- Genre: Drama
- Created by: Jack Thorne
- Written by: Jack Thorne
- Starring: Sarah Lancashire; Mark Lewis Jones; Sidse Babett Knudsen; Adrian Scarborough;
- Country of origin: United Kingdom
- Original language: English
- No. of episodes: 4

Production
- Production company: The Forge

Original release
- Network: Channel 4
- Release: 24 October – 14 November 2019

= The Accident (British TV series) =

British TV series

The Accident is a British four-part television drama starring Sarah Lancashire and written by Jack Thorne, which first aired on Channel 4 from 24 October 2019. It explores a fictional Welsh community's fight for justice after an explosion on a construction site, which killed several local children.

==Plot==
The town of Glyngolau, Wales, has lost its coal mine and steel mill, leaving everyone in financial ruin. A large factory complex, offering 1,000 local jobs, is being built in the town by Kallbridge Developments for a Japanese firm. Iwan, head of the town council, worked hard to secure the project. Iwan's 15-year-old daughter, Leona, is a juvenile delinquent and small-time drug dealer; his wife, Polly, catches Leona in bed with a 30+ year old man. Leona takes eight of her teenage friends to sneak into the building site, to cause destruction and "annoy my Dad".

Their actions cause some gas canisters to explode, leading the building to collapse, killing site manager Alan and eight of the teens – ringleader Leona is the sole survivor. Polly leads a campaign to find out who was responsible for the incident. A public inquiry is held, apportioning the largest blame on Leona and her friends, for breaking into the site and for damaging the material that exploded. A portion of the blame is placed on Alan, for allowing the gas canisters to be stored improperly. The final portion is laid on the company, which has to pay large fines for breaches of health and safety guidelines. Polly and Iwan have a tempestuous relationship, struggling with Leona's injuries and the jealousy of the other parents. Polly also suspects Iwan may know more than he's letting on.

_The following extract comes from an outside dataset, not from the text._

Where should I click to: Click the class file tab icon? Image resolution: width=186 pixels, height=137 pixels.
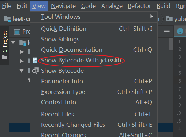pos(180,31)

Philip, a campaigning lawyer, helps the towns launch a private prosecution on charges of gross negligence manslaughter against Harriet, the senior vice-president at Kallbridge leading the project. The prosecution is not going well, until Polly persuades Iwan to tell everything he might know.

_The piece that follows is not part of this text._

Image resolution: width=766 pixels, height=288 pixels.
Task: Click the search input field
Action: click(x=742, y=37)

On the stand, Iwan reveals that Harriet knew that the steel used in the structure was sub-standard. He still has her emails asking him to convince the council's inspector to stay off-site until the steel was encased in concrete. He did this to save the town, but the steel failed in the explosion, resulting in the building collapse.

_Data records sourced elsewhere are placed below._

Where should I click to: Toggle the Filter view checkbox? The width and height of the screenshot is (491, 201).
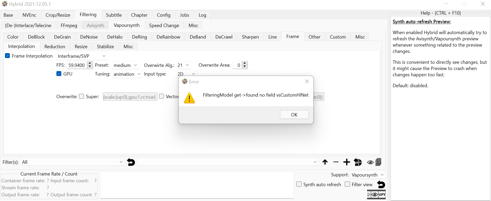(347, 184)
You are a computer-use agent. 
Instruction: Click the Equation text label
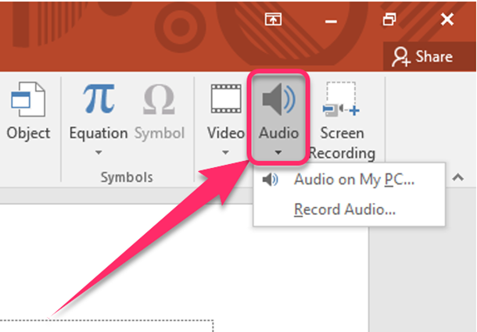[99, 133]
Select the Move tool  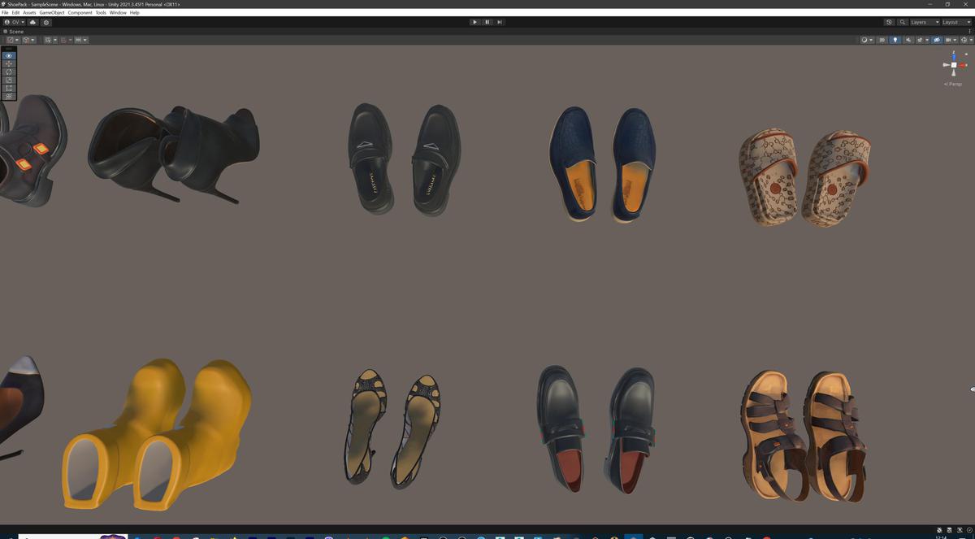click(8, 63)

Iwan and the inspector are both charged and Harriet is sentenced to seven years in prison.

==Cast and characters==

- Sarah Lancashire as Polly Bevan, a hairdresser married to a local politician
- Mark Lewis Jones as Iwan Bevan, a leading local councillor hoping to improve the town's fortunes
- Jade Croot as Leona Bevan, Polly and Iwan's rebellious daughter, who survives the explosion
- Sidse Babett Knudsen as Harriet Paulsen, executive at Kallbridge Developments who were behind the development project
- Nabhaan Rizwan as Tim, Harriett Paulsen's assistant and love interest
- Joanna Scanlan as Angela, Polly's friend and mother of one of the dead children
- Eiry Thomas as Greta, one of Polly's friends
- Genevieve Barr as Debbie, another of Polly's friends. Her husband dies in the accident.
- Adrian Scarborough as Philip Walters, a campaigning lawyer who takes an interest in the case and offers to become the families' lawyer

==Production==
The series was filmed at a variety of locations throughout South Wales, mainly in the Rhondda Valley, Swansea and Caldicot. Polly and Iwan's house was in Blaengarw. Hospital scenes were filmed in Cefn Coed Hospital, Kallbridge Developments' plush offices were filmed at the University of South Wales campus in Newport and the Crown Court scenes were filmed in the coroner's court at Cardiff Central Police Station.

==Reception==
The viewing figures for the series' opening episode were 2.8 million, falling to 2.0 million for the second episode. These were higher than any preceding Channel 4 drama for 2019.

The series was reviewed by The Independent after the first episode, giving it a rating of 4 out of 5 stars, complimenting the cast "packed with sensitive, subtle actors, who can convey emotional blows with a glance". The Telegraph reviewed episode 2 positively, describing it as a "righteous, deceptively smart drama, leavened with flashes of warm wit, alive to both the complexities of culpability and the nuances of human relationships".

The series also attracted a lot of negative criticism. The Telegraph reviewer of the final episode gave the series one star out of five, describing the climax as "like an episode of the old Granada Television series, Crown Court, but without the dramatic tension".